There are several definitions of "learning disability," all of which involve a description of perceptual processing problems. The classic dyslexic problems are letter and word reversals by people of average or above average intelligence. Other common behaviors that may help instructors to identify dyslexic students include poor reading, inability to reproduce the alphabet, and memory dysfunction. Often, a good indicator of dyslexia is a perceived discrepancy between expected and actual student performance. Many tests are available for diagnosing and understanding learning disabilities, including the Wechsler Adult Intelligence Scale, the Wide Range Achievement Test, and the Malcomesius Specific Language Disability Test. Informal tests can also be devised--merely having students write the alphabet, days of the week, and months of the year can identify most dyslexic students.
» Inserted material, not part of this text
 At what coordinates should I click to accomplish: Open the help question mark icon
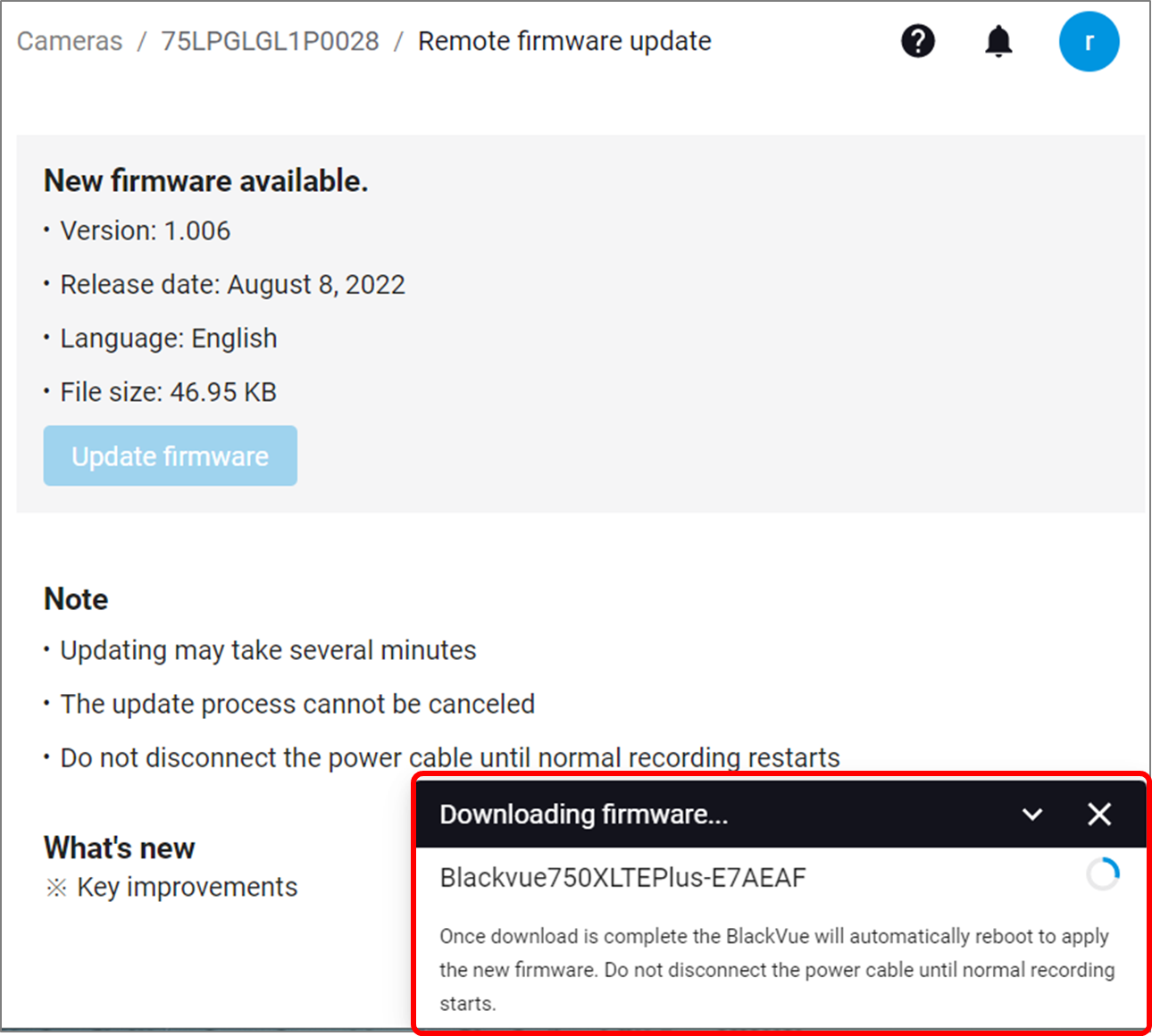point(918,41)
Though the community colleges in Ontario (Canada) have no legislative mandate to serve special needs students, a significant proportion of the students attending the colleges have learning disabilities. Providing academic modifications, such as taped textbooks and note-taking assistants, or providing remedial assistance by volunteer tutors, are just a few ways to help. More knowledge about learning disabilities and a positive attitude will prove beneficial not only to the dyslexic student, but to teachers as well. A 25-item bibliography and a modified visual/auditory/kinesthetic/tactile (VAKT) spelling lesson are included. (AJL)
Publication Type: Opinion Papers; Speeches/Meeting Papers
Education Level: N/A
Authoring Institution: N/A
Note: Paper delivered at the Annual Conference of the Association of Canadian Community Colleges, "The Human Dimension" (St. John, New Brunswick, Canada, May 30-June 1, 1988).